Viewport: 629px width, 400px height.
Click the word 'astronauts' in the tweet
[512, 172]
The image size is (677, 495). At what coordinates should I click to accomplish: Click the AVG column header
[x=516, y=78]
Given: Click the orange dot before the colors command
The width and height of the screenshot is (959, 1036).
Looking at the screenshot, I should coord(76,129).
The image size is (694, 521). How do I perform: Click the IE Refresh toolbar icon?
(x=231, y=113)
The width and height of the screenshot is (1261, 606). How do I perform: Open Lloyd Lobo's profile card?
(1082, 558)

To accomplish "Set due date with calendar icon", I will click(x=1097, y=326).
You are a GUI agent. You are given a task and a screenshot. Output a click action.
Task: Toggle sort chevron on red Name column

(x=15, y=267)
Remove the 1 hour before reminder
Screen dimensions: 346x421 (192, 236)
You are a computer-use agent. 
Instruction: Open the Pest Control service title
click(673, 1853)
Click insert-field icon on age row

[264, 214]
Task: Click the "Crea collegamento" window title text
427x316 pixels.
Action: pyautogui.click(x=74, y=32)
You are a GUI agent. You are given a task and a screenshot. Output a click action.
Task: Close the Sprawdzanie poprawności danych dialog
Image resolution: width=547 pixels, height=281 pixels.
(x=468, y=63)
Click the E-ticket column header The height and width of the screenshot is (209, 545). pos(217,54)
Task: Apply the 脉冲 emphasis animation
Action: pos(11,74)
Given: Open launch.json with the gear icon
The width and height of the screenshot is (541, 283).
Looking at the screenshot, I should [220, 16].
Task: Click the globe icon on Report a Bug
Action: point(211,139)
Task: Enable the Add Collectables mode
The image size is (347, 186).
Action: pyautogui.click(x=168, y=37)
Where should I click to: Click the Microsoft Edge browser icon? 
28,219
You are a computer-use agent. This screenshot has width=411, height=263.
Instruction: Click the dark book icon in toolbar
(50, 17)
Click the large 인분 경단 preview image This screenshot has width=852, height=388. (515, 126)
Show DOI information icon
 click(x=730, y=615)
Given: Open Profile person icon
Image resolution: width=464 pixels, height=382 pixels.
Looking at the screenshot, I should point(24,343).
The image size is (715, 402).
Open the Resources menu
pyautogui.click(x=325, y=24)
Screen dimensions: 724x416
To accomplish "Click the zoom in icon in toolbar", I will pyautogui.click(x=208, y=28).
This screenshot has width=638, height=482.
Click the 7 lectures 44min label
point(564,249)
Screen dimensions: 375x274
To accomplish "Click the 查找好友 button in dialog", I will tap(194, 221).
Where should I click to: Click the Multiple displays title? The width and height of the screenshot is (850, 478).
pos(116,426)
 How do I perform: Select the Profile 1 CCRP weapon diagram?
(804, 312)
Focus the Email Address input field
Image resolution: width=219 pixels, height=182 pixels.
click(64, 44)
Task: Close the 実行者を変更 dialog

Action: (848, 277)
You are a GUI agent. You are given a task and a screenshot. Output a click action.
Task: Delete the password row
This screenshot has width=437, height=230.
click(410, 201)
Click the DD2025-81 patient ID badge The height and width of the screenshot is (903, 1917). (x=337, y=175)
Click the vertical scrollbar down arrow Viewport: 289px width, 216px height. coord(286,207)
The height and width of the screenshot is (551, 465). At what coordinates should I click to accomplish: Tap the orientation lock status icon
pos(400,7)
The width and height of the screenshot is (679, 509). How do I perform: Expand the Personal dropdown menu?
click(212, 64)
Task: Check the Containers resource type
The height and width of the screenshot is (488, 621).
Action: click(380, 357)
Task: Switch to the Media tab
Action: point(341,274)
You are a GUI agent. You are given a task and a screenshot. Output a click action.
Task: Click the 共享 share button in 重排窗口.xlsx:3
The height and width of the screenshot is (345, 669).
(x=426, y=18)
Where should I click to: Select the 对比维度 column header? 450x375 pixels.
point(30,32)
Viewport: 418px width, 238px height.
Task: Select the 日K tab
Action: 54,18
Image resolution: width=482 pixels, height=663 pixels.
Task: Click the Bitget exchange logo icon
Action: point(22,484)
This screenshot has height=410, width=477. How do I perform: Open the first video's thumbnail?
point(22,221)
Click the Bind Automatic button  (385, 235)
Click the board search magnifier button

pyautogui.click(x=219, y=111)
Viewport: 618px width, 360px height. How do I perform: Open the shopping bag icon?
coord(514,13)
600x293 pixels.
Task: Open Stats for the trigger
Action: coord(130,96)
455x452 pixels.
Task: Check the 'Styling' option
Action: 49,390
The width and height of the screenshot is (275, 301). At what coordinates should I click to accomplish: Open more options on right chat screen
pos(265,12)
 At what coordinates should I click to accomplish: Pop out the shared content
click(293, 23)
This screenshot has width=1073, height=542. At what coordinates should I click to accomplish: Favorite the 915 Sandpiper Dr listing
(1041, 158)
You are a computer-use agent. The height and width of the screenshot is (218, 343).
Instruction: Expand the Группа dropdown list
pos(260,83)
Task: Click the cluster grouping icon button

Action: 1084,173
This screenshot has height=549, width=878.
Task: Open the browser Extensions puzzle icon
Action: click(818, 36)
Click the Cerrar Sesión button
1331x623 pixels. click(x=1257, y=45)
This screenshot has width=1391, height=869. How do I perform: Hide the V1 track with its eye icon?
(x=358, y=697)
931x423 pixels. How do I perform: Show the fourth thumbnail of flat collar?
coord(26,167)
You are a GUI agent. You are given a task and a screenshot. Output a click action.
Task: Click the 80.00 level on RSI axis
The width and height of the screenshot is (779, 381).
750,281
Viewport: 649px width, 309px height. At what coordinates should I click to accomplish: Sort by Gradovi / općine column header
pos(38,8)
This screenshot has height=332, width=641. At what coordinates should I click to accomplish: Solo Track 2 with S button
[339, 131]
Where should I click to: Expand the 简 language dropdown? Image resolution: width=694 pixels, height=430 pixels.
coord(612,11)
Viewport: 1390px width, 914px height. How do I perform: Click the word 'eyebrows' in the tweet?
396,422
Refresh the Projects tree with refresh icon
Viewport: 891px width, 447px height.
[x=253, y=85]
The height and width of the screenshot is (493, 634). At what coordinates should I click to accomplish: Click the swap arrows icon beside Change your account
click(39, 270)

──────────────────────────────

# Exercise objective:
Each entry, from start to finish, must be restated exactly.

# Written answer:
Viewport: 629px width, 400px height.
Click the word 'astronauts' in the tweet
[512, 172]
The image size is (677, 495). At what coordinates should I click to accomplish: Click the AVG column header
[x=516, y=78]
Given: Click the orange dot before the colors command
The width and height of the screenshot is (959, 1036).
Looking at the screenshot, I should coord(76,129).
The image size is (694, 521). How do I perform: Click the IE Refresh toolbar icon?
(x=231, y=113)
The width and height of the screenshot is (1261, 606). How do I perform: Open Lloyd Lobo's profile card?
(1082, 558)

To accomplish "Set due date with calendar icon", I will click(x=1097, y=326).
You are a GUI agent. You are given a task and a screenshot. Output a click action.
Task: Toggle sort chevron on red Name column

(x=15, y=267)
Remove the 1 hour before reminder
Screen dimensions: 346x421 (192, 236)
You are a computer-use agent. 
Instruction: Open the Pest Control service title
click(673, 1853)
Click insert-field icon on age row

[264, 214]
Task: Click the "Crea collegamento" window title text
427x316 pixels.
Action: pyautogui.click(x=74, y=32)
You are a GUI agent. You are given a task and a screenshot. Output a click action.
Task: Close the Sprawdzanie poprawności danych dialog
Image resolution: width=547 pixels, height=281 pixels.
(x=468, y=63)
Click the E-ticket column header The height and width of the screenshot is (209, 545). pos(217,54)
Task: Apply the 脉冲 emphasis animation
Action: pos(11,74)
Given: Open launch.json with the gear icon
The width and height of the screenshot is (541, 283).
Looking at the screenshot, I should [220, 16].
Task: Click the globe icon on Report a Bug
Action: point(211,139)
Task: Enable the Add Collectables mode
The image size is (347, 186).
Action: pyautogui.click(x=168, y=37)
Where should I click to: Click the Microsoft Edge browser icon? 
28,219
You are a computer-use agent. This screenshot has width=411, height=263.
Instruction: Click the dark book icon in toolbar
(50, 17)
Click the large 인분 경단 preview image This screenshot has width=852, height=388. (515, 126)
Show DOI information icon
 click(x=730, y=615)
Given: Open Profile person icon
Image resolution: width=464 pixels, height=382 pixels.
Looking at the screenshot, I should point(24,343).
The image size is (715, 402).
Open the Resources menu
pyautogui.click(x=325, y=24)
Screen dimensions: 724x416
To accomplish "Click the zoom in icon in toolbar", I will pyautogui.click(x=208, y=28).
This screenshot has width=638, height=482.
Click the 7 lectures 44min label
point(564,249)
Screen dimensions: 375x274
To accomplish "Click the 查找好友 button in dialog", I will tap(194, 221).
Where should I click to: Click the Multiple displays title? The width and height of the screenshot is (850, 478).
pos(116,426)
 How do I perform: Select the Profile 1 CCRP weapon diagram?
(804, 312)
Focus the Email Address input field
Image resolution: width=219 pixels, height=182 pixels.
click(64, 44)
Task: Close the 実行者を変更 dialog

Action: (848, 277)
You are a GUI agent. You are given a task and a screenshot. Output a click action.
Task: Delete the password row
This screenshot has width=437, height=230.
click(410, 201)
Click the DD2025-81 patient ID badge The height and width of the screenshot is (903, 1917). (x=337, y=175)
Click the vertical scrollbar down arrow Viewport: 289px width, 216px height. coord(286,207)
The height and width of the screenshot is (551, 465). At what coordinates should I click to accomplish: Tap the orientation lock status icon
pos(400,7)
The width and height of the screenshot is (679, 509). How do I perform: Expand the Personal dropdown menu?
click(212, 64)
Task: Check the Containers resource type
The height and width of the screenshot is (488, 621).
Action: click(380, 357)
Task: Switch to the Media tab
Action: point(341,274)
You are a GUI agent. You are given a task and a screenshot. Output a click action.
Task: Click the 共享 share button in 重排窗口.xlsx:3
The height and width of the screenshot is (345, 669).
(x=426, y=18)
Where should I click to: Select the 对比维度 column header? 450x375 pixels.
point(30,32)
Viewport: 418px width, 238px height.
Task: Select the 日K tab
Action: 54,18
Image resolution: width=482 pixels, height=663 pixels.
Task: Click the Bitget exchange logo icon
Action: point(22,484)
This screenshot has height=410, width=477. How do I perform: Open the first video's thumbnail?
point(22,221)
Click the Bind Automatic button  (385, 235)
Click the board search magnifier button

pyautogui.click(x=219, y=111)
Viewport: 618px width, 360px height. How do I perform: Open the shopping bag icon?
coord(514,13)
600x293 pixels.
Task: Open Stats for the trigger
Action: coord(130,96)
455x452 pixels.
Task: Check the 'Styling' option
Action: 49,390
The width and height of the screenshot is (275, 301). At what coordinates should I click to accomplish: Open more options on right chat screen
pos(265,12)
 At what coordinates should I click to accomplish: Pop out the shared content
click(293, 23)
This screenshot has width=1073, height=542. At what coordinates should I click to accomplish: Favorite the 915 Sandpiper Dr listing
(1041, 158)
You are a computer-use agent. The height and width of the screenshot is (218, 343).
Instruction: Expand the Группа dropdown list
pos(260,83)
Task: Click the cluster grouping icon button

Action: 1084,173
This screenshot has height=549, width=878.
Task: Open the browser Extensions puzzle icon
Action: click(818, 36)
Click the Cerrar Sesión button
1331x623 pixels. click(x=1257, y=45)
This screenshot has width=1391, height=869. How do I perform: Hide the V1 track with its eye icon?
(x=358, y=697)
931x423 pixels. How do I perform: Show the fourth thumbnail of flat collar?
coord(26,167)
You are a GUI agent. You are given a task and a screenshot. Output a click action.
Task: Click the 80.00 level on RSI axis
The width and height of the screenshot is (779, 381).
750,281
Viewport: 649px width, 309px height. At what coordinates should I click to accomplish: Sort by Gradovi / općine column header
pos(38,8)
This screenshot has height=332, width=641. At what coordinates should I click to accomplish: Solo Track 2 with S button
[339, 131]
Where should I click to: Expand the 简 language dropdown? Image resolution: width=694 pixels, height=430 pixels.
coord(612,11)
Viewport: 1390px width, 914px height. How do I perform: Click the word 'eyebrows' in the tweet?
396,422
Refresh the Projects tree with refresh icon
Viewport: 891px width, 447px height.
[x=253, y=85]
The height and width of the screenshot is (493, 634). At what coordinates should I click to accomplish: Click the swap arrows icon beside Change your account
click(39, 270)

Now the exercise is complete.